### What to work on
When you reach the records below, output every one exactly as written but leave out any pictures.
[[ Provided data, beginning ]]
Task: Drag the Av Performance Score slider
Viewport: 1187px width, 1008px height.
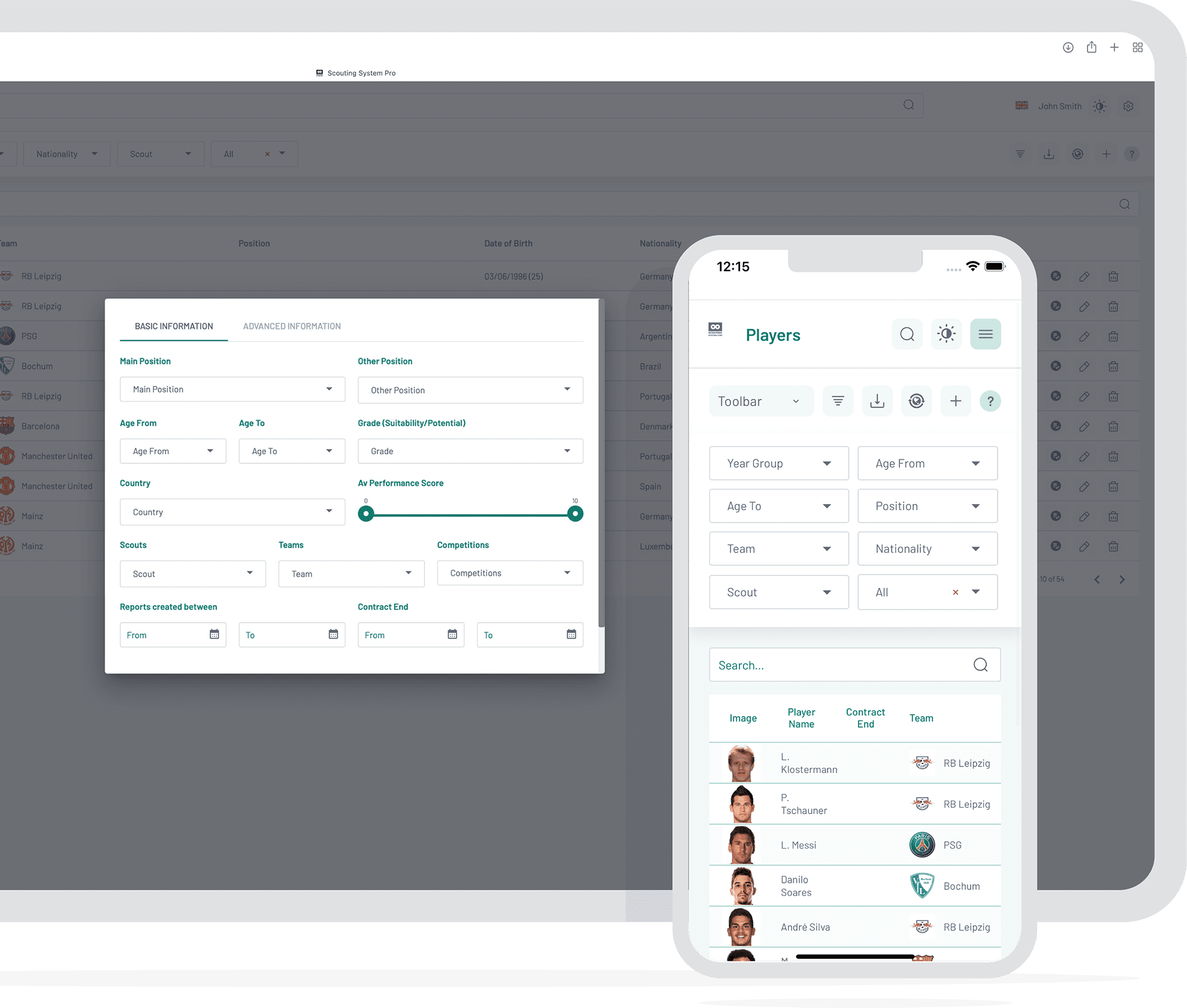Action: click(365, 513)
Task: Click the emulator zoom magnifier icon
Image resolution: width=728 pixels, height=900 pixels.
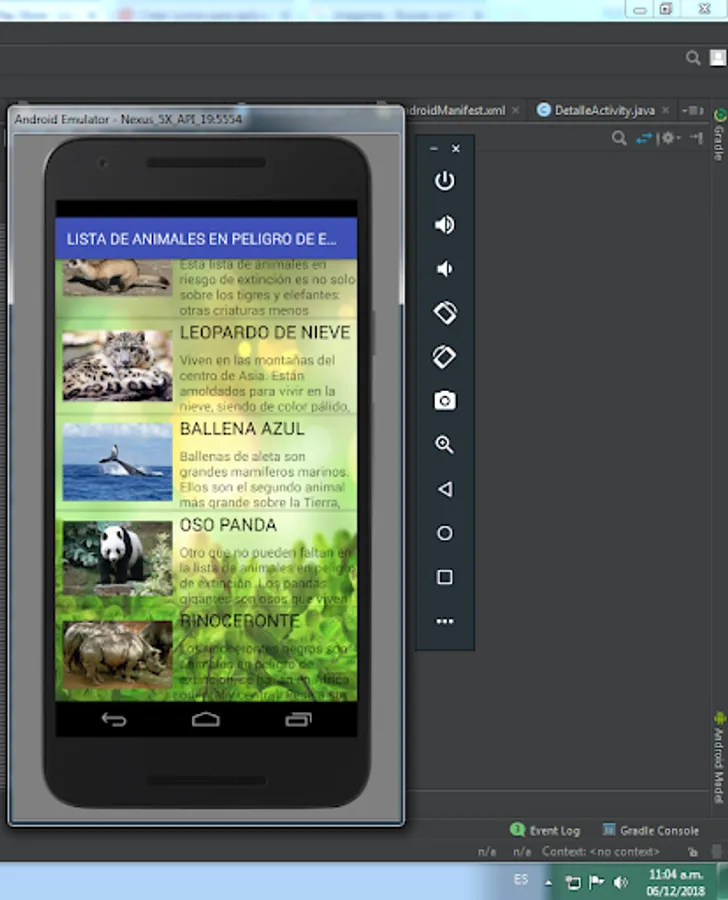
[[ Provided data, end ]]
### Exercise output
Task: Drag the Av Performance Score slider
Viewport: 1187px width, 1008px height.
Action: click(365, 513)
Task: Click the emulator zoom magnifier icon
Image resolution: width=728 pixels, height=900 pixels.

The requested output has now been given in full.